ICET Hosts Innovations in Mental Health Presentation

The event featured the Indiana University RelateXR team, who uses immersive virtual reality for substance abuse interventions.

A team of researchers at the Indiana University School of Medicine has found that virtual reality (VR) can be a powerful weapon in battling addiction. The team has raised nearly $5 million in funding from the National Institutes of Health to support their patent-pending VR-based invention. In a clinical setting, Relate XR patients experience a VR setting, where personalized avatars activate key brain regions linked to introspection and future thinking. This has been linked to successful recovery outcomes.

Hosted by the Indiana Center for Emerging Technologies (ICET) and Elevate Ventures, over 70 people from the University of Evansville, University of Southern Indiana, Ivy Tech, IUSM-Evansville, community foundations, and from mental health facilities attended the presentation from the Relate XR CEO, Izzy Branam.

The IU startup is built around the idea of helping addicts build a “therapeutic alliance with the self” - by envisioning their future with and without drugs. Recently featured in Forbes, Relate XR has been in discussions with the FDA about getting the virtual reality app cleared as a medical device. Branam presented to the audience on how they plan to roll out the technology to treatment centers and individual therapists’ offices.

Relate XR presents to an audience in Evansville, IN, hosted by the Indiana Center for Emerging Technologies.
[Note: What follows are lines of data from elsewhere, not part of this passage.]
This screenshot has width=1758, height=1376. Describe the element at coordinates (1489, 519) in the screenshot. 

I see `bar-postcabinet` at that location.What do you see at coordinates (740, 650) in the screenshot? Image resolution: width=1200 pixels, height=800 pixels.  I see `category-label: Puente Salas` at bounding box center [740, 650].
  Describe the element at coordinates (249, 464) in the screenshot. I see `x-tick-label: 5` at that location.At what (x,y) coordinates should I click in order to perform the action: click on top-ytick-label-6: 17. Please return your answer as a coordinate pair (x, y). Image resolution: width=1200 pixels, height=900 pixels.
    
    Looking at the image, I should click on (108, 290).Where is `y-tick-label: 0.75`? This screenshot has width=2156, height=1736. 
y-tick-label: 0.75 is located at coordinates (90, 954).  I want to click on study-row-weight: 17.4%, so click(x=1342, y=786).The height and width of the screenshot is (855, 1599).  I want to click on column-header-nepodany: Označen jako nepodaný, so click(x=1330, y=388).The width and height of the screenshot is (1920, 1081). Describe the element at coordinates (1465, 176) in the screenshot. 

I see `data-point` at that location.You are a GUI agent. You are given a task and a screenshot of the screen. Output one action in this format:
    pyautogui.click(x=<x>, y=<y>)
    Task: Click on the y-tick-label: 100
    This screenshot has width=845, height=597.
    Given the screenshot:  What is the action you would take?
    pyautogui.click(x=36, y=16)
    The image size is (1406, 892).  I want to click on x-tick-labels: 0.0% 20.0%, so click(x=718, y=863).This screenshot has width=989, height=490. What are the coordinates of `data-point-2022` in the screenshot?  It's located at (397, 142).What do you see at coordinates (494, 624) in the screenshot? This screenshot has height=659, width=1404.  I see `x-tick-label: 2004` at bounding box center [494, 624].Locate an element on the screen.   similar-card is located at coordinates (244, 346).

Relate XR CEO Izzy Branam (right), speaks on the virtual reality treatment provided through Relate XR.

Logan Jenkins, Executive Director of the ICET, explains, “Virtual reality offers a groundbreaking opportunity to reshape the landscape of substance abuse treatment. By immersing individuals in controlled virtual environments, mental health and substance abuse professionals can provide effective, accessible, and personalized therapies."

Jenkins added further, “Having the audience hear Izzy’s story and journey as a startup CEO was enlightening to the participants, as it demonstrated the potential of our talented young Hoosiers. It sparked interest from everyone in the room, as they all have a connection to youth as parents, grandparents, aunts and uncles, and as educators. This is clearly an area of high interest to mental health professionals and to patients experiencing substance abuse challenges. This technology and others in this realm certainly present opportunities for enhanced treatment of mental health and substance abuse afflictions.”